Recipe cards are funny little things. Passed on from generation to generation, it’s always surprising to me just how sturdy these pieces of paper can be. My grandmother houses a multitude of these recipes, jotted down in different handwritings, that catalogue dishes spanning decades…some delicious, and others a little strange. This one, however, falls into the delicious category. Rather like a quiche, this “onion pie” is a quick and easy fix, can stand in for breakfast, lunch, or dinner, and is delicious cold.
I made a few changes from the recipe on the card: I added paprika and cayenne (a few shakes) instead of tabasco sauce, as I didn’t have any (my college kitchen is limited).
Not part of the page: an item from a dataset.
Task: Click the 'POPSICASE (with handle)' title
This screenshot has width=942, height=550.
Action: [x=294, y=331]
I also used course grain Dijon mustard instead of dried mustard (again, because I didn’t have any…it’s not an ingredient I use often…) and the taste was fantastic. The little mustard seeds give bursts of flavor to the filling, so I actually wouldn’t make it any other way.
Though the instructions are noted on the card, I didn’t follow them exactly (sorry Grandy !) because microwaving onions sounded…strange. I might explode them. My microwave is also not particularly clean, so I decided to just make the entire apartment weep and chop up 5 medium onions.
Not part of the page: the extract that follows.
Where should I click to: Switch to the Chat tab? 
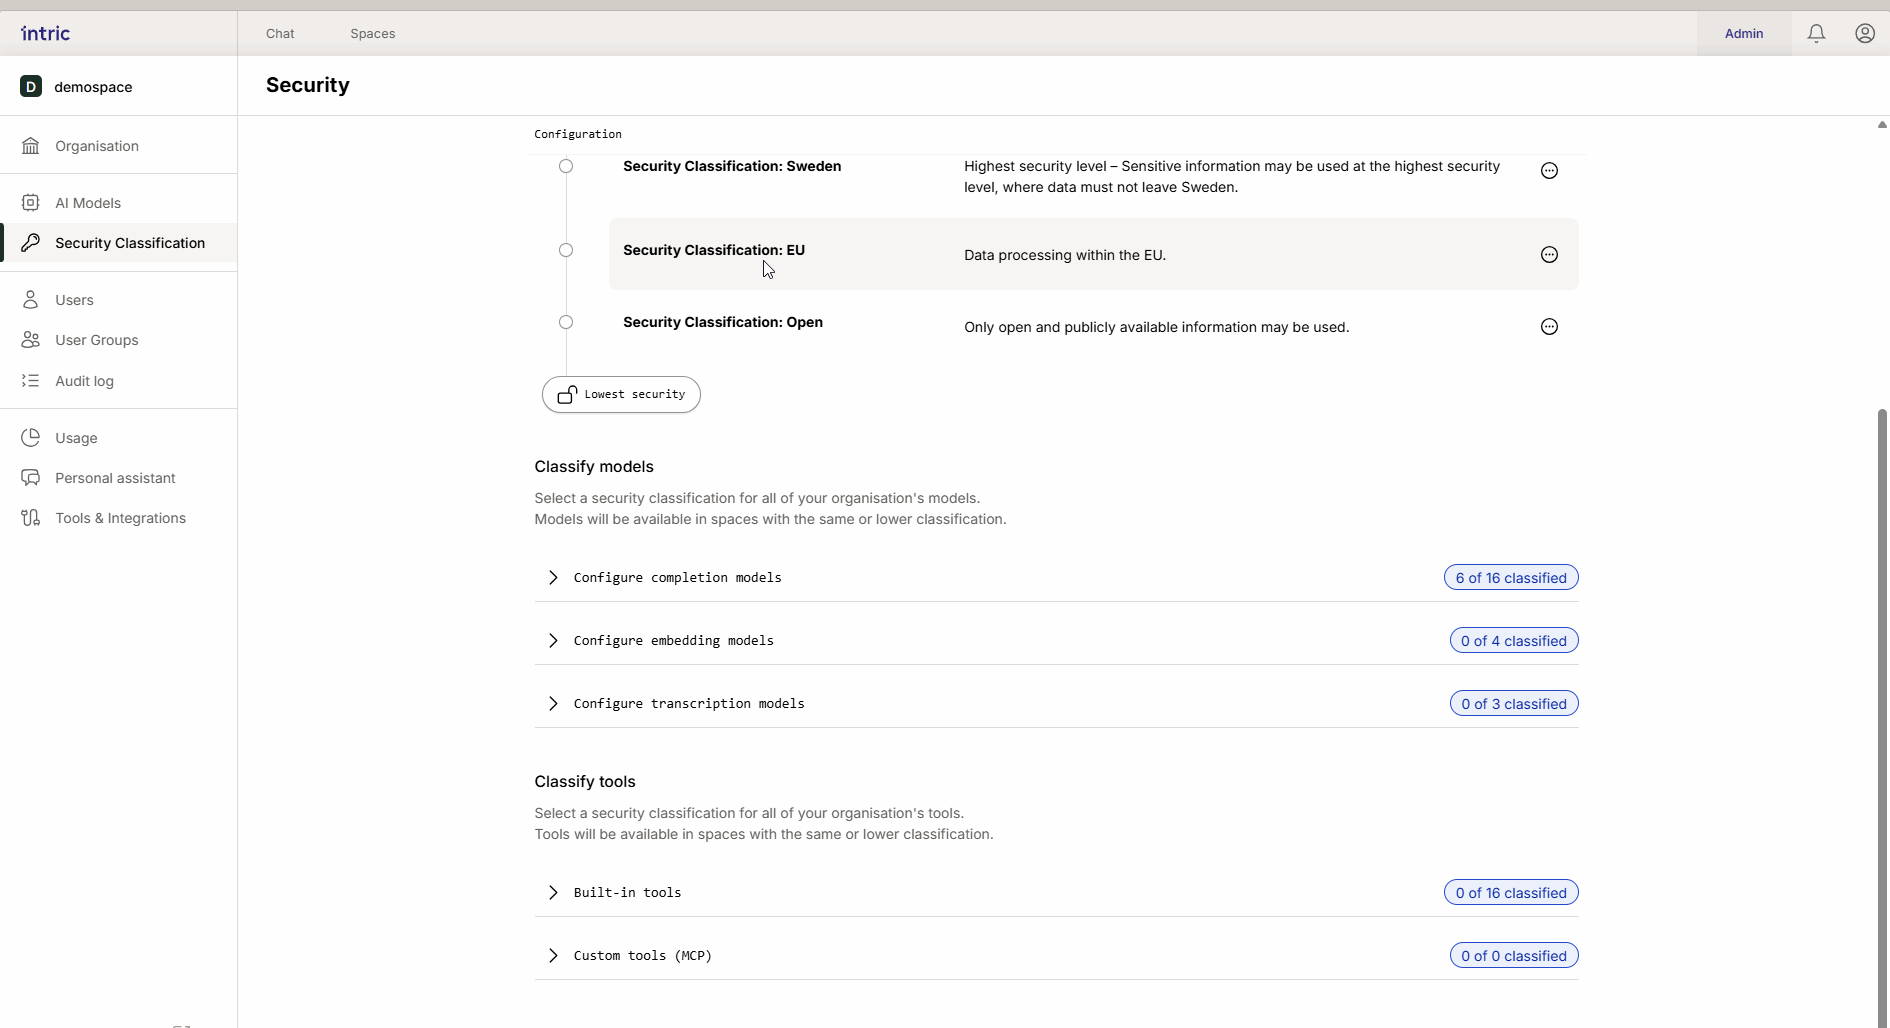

All five onions, one small apartment = a very weepy lady. When people came in to visit, I had to explain why it seemed like I had tragedy on my mind.
In any case, I chopped the onions and placed them in a pan with a bit of olive oil, salt and pepper. I cooked them until translucent – about 10 minutes given the size of my pan.
While those were sautéing, I mixed together the eggs, sour cream, and spices in a large mixing bowl.
Once the onions were nicely clear (and no longer making me sob), I poured them into the mix and stirred again. Once everything was nicely incorporated, I dumped the contents of the bowl into the prepared pie crust. You can feel free to make your own crust, but I cheated this time and used Trader Joe’s pie crust (which you press into a pan and score before adding your fillings).
Smother the top of the pie with cheese – believe me, it’s worth it – and place in the oven. Cook until the top is a nice golden brown or until the egg has set – it shouldn’t be too wobbly upon removal from the oven.
I brought this to a meeting and it was promptly devoured…so don’t leave this “hot commodity” around or it might not be there when you return ! Trust your grandmother to have recipes that no one can refuse.